| Stated goal |
Reproduce all of the items below word for word, omitting the pictures.

| Supplied data |
- - - - - - -
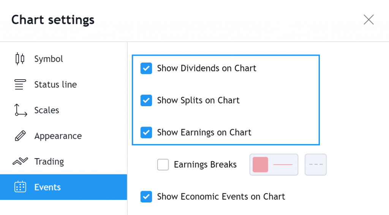The height and width of the screenshot is (215, 389).
Task: Click the Appearance pencil icon
Action: (20, 136)
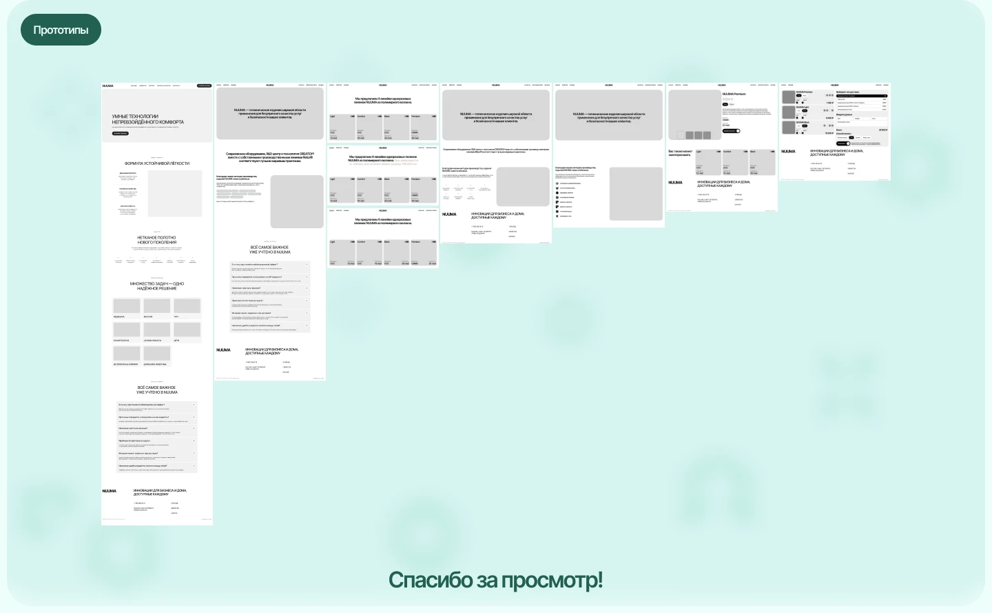
Task: Click the circle icon next to the checkout pill button
Action: point(848,143)
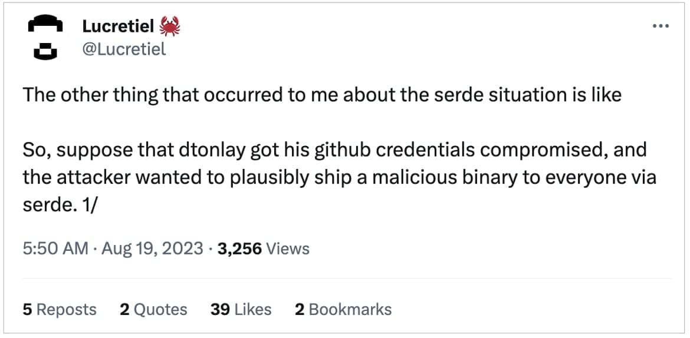Click the Views label text

tap(288, 248)
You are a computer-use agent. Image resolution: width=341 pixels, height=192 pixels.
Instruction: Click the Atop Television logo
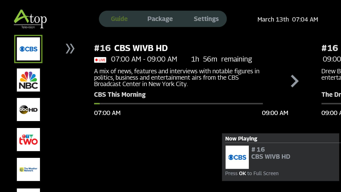pos(30,19)
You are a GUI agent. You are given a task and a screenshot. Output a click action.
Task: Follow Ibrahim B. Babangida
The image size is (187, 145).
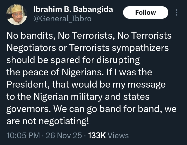pos(145,12)
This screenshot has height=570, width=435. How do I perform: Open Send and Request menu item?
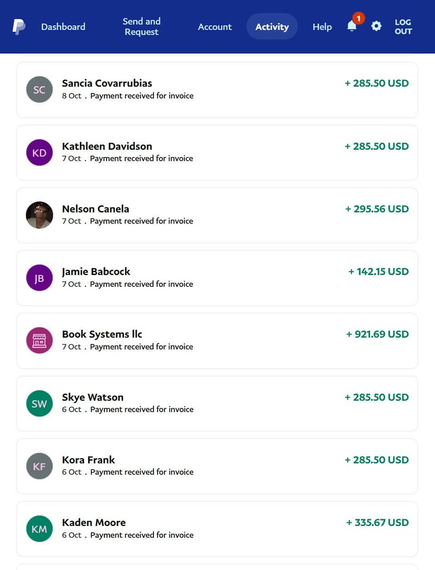pos(142,27)
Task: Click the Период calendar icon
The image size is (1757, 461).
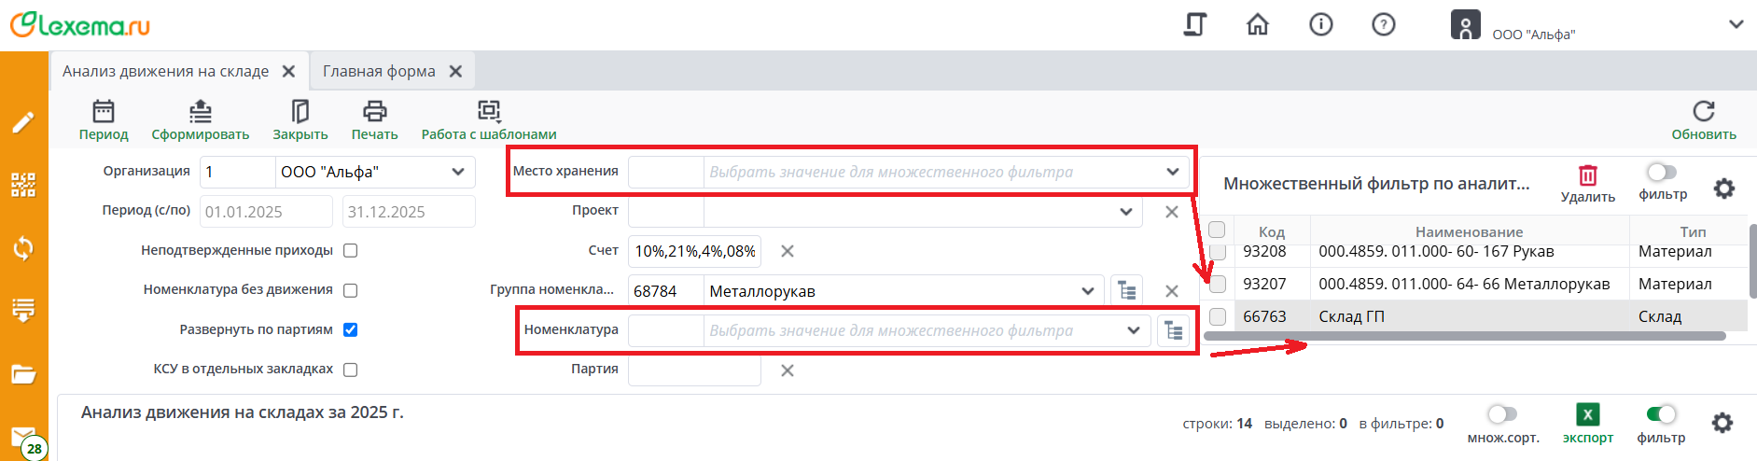Action: (x=103, y=112)
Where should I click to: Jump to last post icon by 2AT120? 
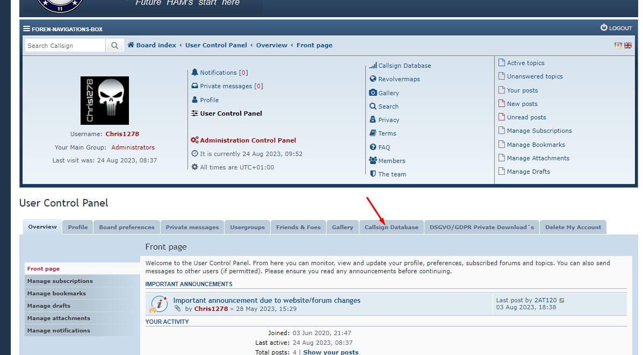(562, 301)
- - - - - - -
| Result |
The height and width of the screenshot is (215, 389).
Task: Click the Appearance pencil icon
Action: (20, 136)
Task: Click the circle icon next to the checkout pill button
Action: point(848,143)
Click the Views label text

tap(288, 248)
You are a computer-use agent. Image resolution: width=341 pixels, height=192 pixels.
Instruction: Click the Atop Television logo
pos(30,19)
You are a GUI agent. You are given a task and a screenshot. Output a click action.
Task: Follow Ibrahim B. Babangida
The image size is (187, 145).
pos(145,12)
This screenshot has height=570, width=435. How do I perform: Open Send and Request menu item?
pos(142,27)
Task: Click the Период calendar icon
The image size is (1757, 461).
Action: (x=103, y=112)
Where should I click to: Jump to last post icon by 2AT120? 
(562, 301)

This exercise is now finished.